Exercise 4 Jackknife error and bias

Here we use the jackknife method to look for sampling bias and estimate errors in determining the decay rate from data generated by your code in Exercise 3. Please put answers to the following questions in a file jackknife.txt.
  1. Run your code geiger with seed 27182 (to make it easier to compare our results), mean lifetime 2, and 20 events. List your results in the answer file.
  2. Compute the mean decay rate and std deviation of the mean from your sample and give the result in the answer file. The decay rate is 1/T where T is the mean lifetime, computed by averaging your sample lifetimes.

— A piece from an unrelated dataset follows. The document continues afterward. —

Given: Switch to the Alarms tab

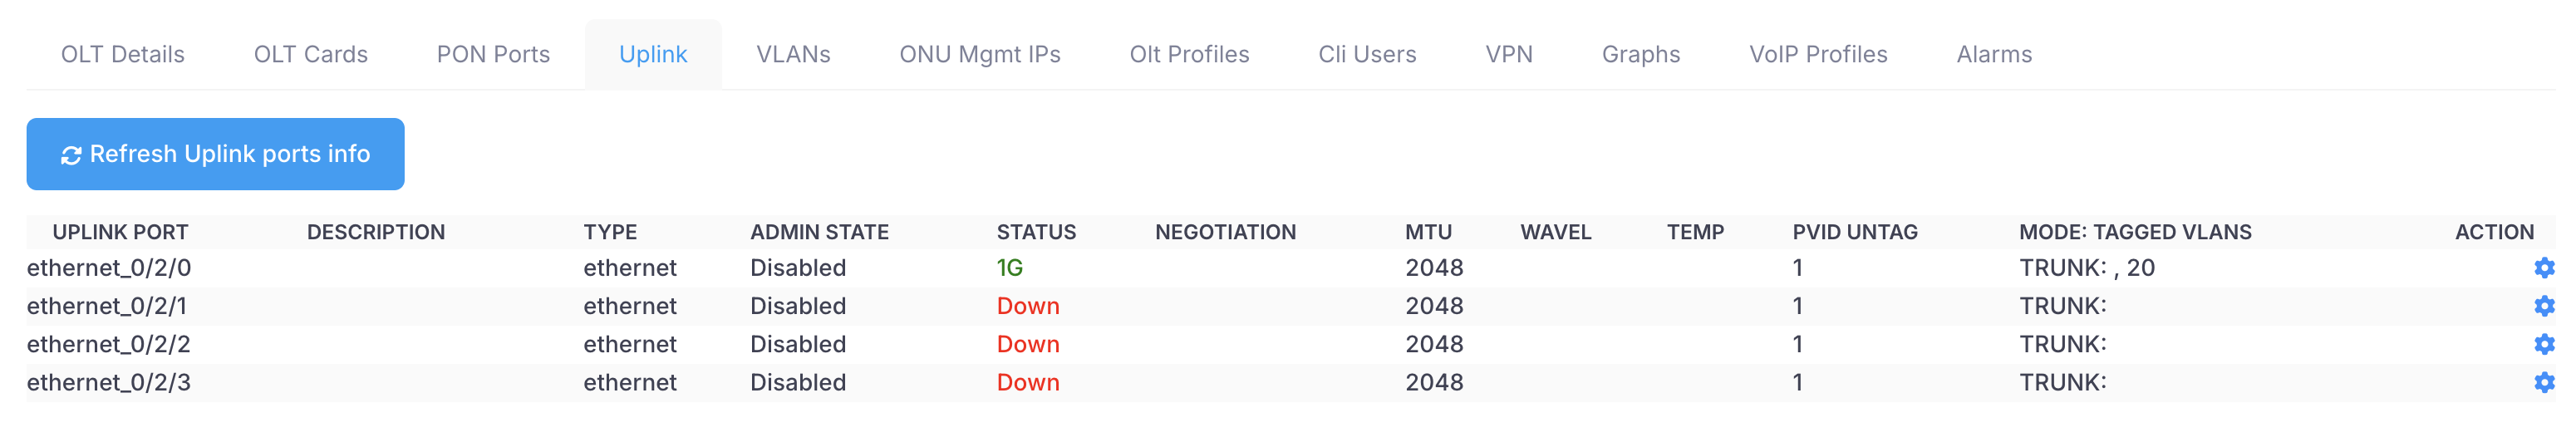Looking at the screenshot, I should (1994, 54).
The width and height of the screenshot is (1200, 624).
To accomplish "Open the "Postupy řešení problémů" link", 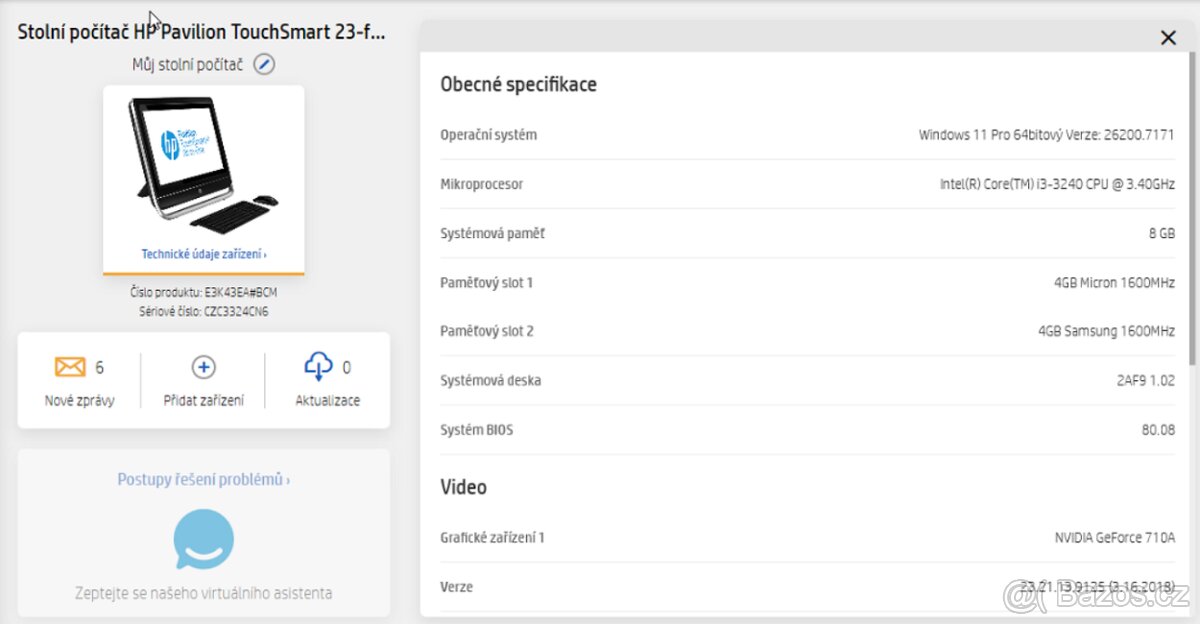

You may use the course utility meansd, but notice that it reports the population standard deviation. The simple error in the mean decay rate is dT/T^2 where dT is the error in the mean lifetime T.
  3. In the directory ~p6730/exercises/jackknife you will find the script jacksamples.sh which we used to generate jackknife sampled masses. Modify this script so it reads your list of decay times from a file, constructs the 20 single-elimination jackknife samples, and for each, computes the mean and writes the result for the estimated decay rate 1/T_mean. You should be able to do this by deleting a few lines and modifying one line. Summarize your results in the answer file. Hand in the script file.
  4. Give the jackknife estimate of the error in the mean decay rate and correct the sample mean decay rate for bias, based on the jackknife analysis.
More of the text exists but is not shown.